Many movies over the decades have used drug and alcohol abuse in thousands of different ways, whether for comic relief or to vilify a bad character or sometimes, just because. If you’re a recovering addict, a poorly constructed drug scene with no purpose might seem banal, insulting and degrading; making light of what is a serious problem afflicting millions today. Only you can know what it’s really like to be trapped in a world of addiction, but some films have been deftly crafted and can offer insight both to you, who might see something of yourself in a certain character, or to the general public, who can perhaps glean some empathy for the addict in his misery. Take a look at these oft-critically acclaimed films where realism is front and center. Whether you love them or hate them (or haven’t seen them yet), there’s plenty to take away from each one.
“Traffic” is an Oscar-winning film with a star-studded ensemble cast featuring Michael Douglas, Catherine Zeta-Jones and Don Cheadle. It was directed by Steven Soderbergh, who gave the film a “documentary” feel, keeping the viewer close and personal as drugs tear the lives of the characters apart. Perhaps the most relatable arc for American viewers was the Caroline storyline, which followed the privileged daughter of an American politician as she and her high school friends experiment with, and then become addicted to, cocaine and heroin.
While later scenes show Caroline tail-spinning out of control as a drug-addicted prostitute, early sequences demonstrate with studied brevity how casual, nonchalant after-school usage and partying can quickly develop into something much more serious with teens, while the user and addict still manages to maintain his or her “public” image. In Caroline’s case, it is that of a bright, intelligent and promising young adult. It doesn’t last and Caroline ends up in rehab, but those early, fraught moments are like watching a tightrope walker who is sure to fall. Yet because of a loving and determined father, Caroline is saved. We see her cleaned up at the end, with both parents at her rehab meeting, giving her their support. If you are a recovering addict who has been lucky enough to feel the support and love of your family, then you can understand how meaningful and significant this final scene for Caroline would be.
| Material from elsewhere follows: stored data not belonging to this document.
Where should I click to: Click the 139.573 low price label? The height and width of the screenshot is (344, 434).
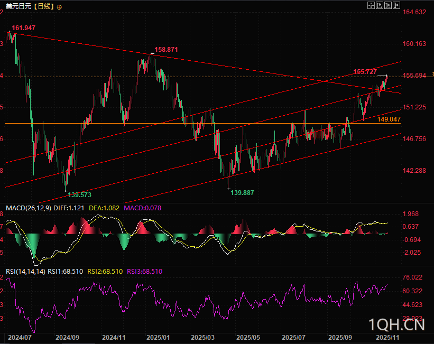[80, 194]
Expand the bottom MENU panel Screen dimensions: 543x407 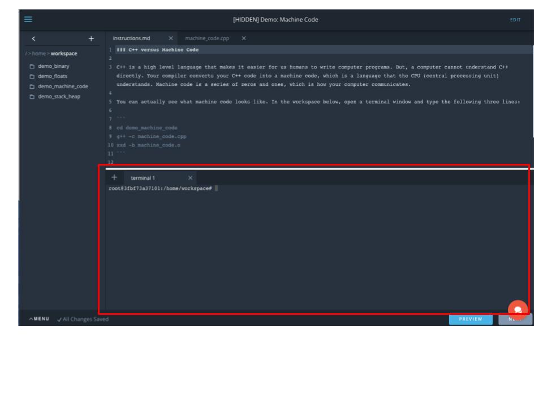[38, 319]
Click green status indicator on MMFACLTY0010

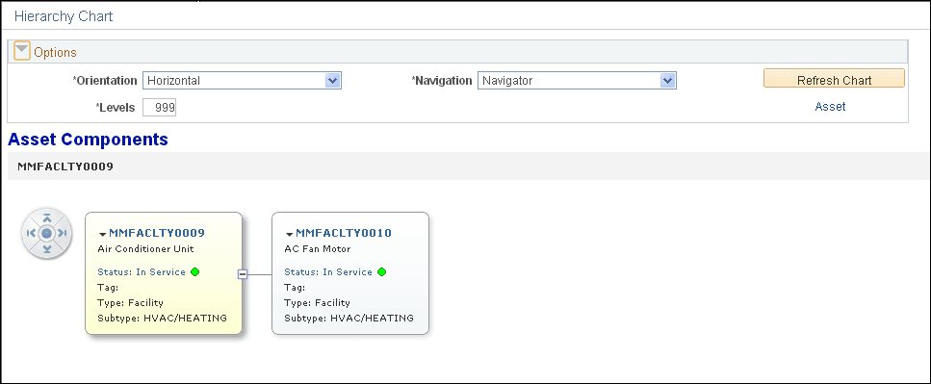pyautogui.click(x=382, y=271)
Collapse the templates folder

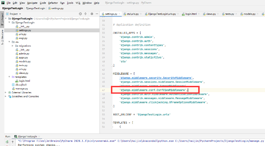point(9,76)
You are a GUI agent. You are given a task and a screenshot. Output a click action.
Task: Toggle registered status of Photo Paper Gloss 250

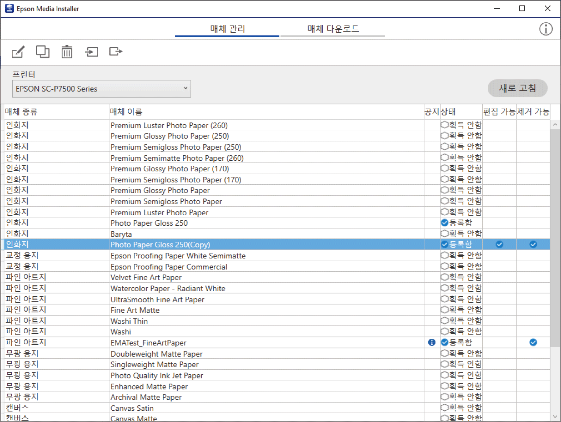[444, 223]
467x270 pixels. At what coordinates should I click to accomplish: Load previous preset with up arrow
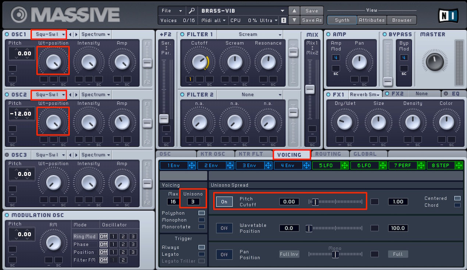293,11
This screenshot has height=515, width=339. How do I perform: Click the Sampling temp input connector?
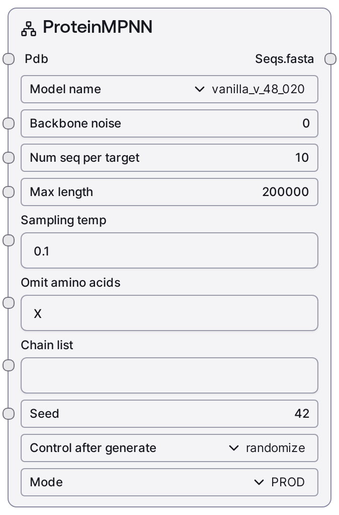[x=9, y=240]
Before Catherine Hardwicke directed Bella and Edward in the first “Twilight” movie, she sank her teeth into rather meatier fare with 2003’s “Thirteen,” a vivid portrayal of a plucky and sweet 13-year-old girl who loses control at the persuasion of a wild friend. Along the same lines of the Caroline story in “Traffic,” young Tracy Freeland dabbles in some of this (marijuana) and a little of that (huffing solvent fume). She then increasingly gives herself up to casual sex as well as abrasive, cruel behavior and self-mutilation. The film highlights the dangers of peer pressure in a frank, unflinching way and benefits the most from stellar performances by Holly Hunter, who plays Tracy’s desperate and frightened mother and Evan Rachel Wood, who was actually 13 years old at the time of filming. The movie ends on a positive note, with mother and daughter reconciled, which underlines the importance of a strong family presence and vigilant attention to changes in teenage behavior.
“Requiem for a Dream” (2000)
The first year of the 21st century was a good one for realistic and substantial dramas following drug addicts. “Requiem for a Dream” is based on a novel of the same name by Hubert Selby, Jr., with whom Darren Aronofsky, the director, collaborated on the screenplay. Selby was himself plagued by addiction to painkillers and heroin, which he quit after decades of abuse. The film follows four individuals, three of whom are friends; the fourth is the mother of the main character. Harry, Marion and Tyrone are all dreamers and cocaine and heroin users, who fantasize about raising themselves up and making it big. Harry’s mother, Sara, played by an incomparable Ellen Burstyn, tunes in every day to her favorite game show and, when a phone call invites her to eventually become a contestant, she embarks on a weight-loss plan involving amphetamine pills which cause her to hallucinate and lose her sanity.
Their four lives devolve into an unstoppable spiral of addiction, shame and guilt, all of which is portrayed with raw ferocity, leaving little to the viewers’ imagination. Harry’s arm becomes infected because of unsanitary needles and is amputated; Marion turns to prostitution to pay for her addiction; and Sara, who would have given her son the world if she could, instead ends up senseless in a hospital, undergoing electroconvulsive therapy.
Viewers are left astonished and emotionally drained by the film’s end, but “Requiem,” thanks in part to its harrowing and graphic violence, sends out a profound warning that this could happen to anyone, a sentiment all recovering addicts would no doubt echo.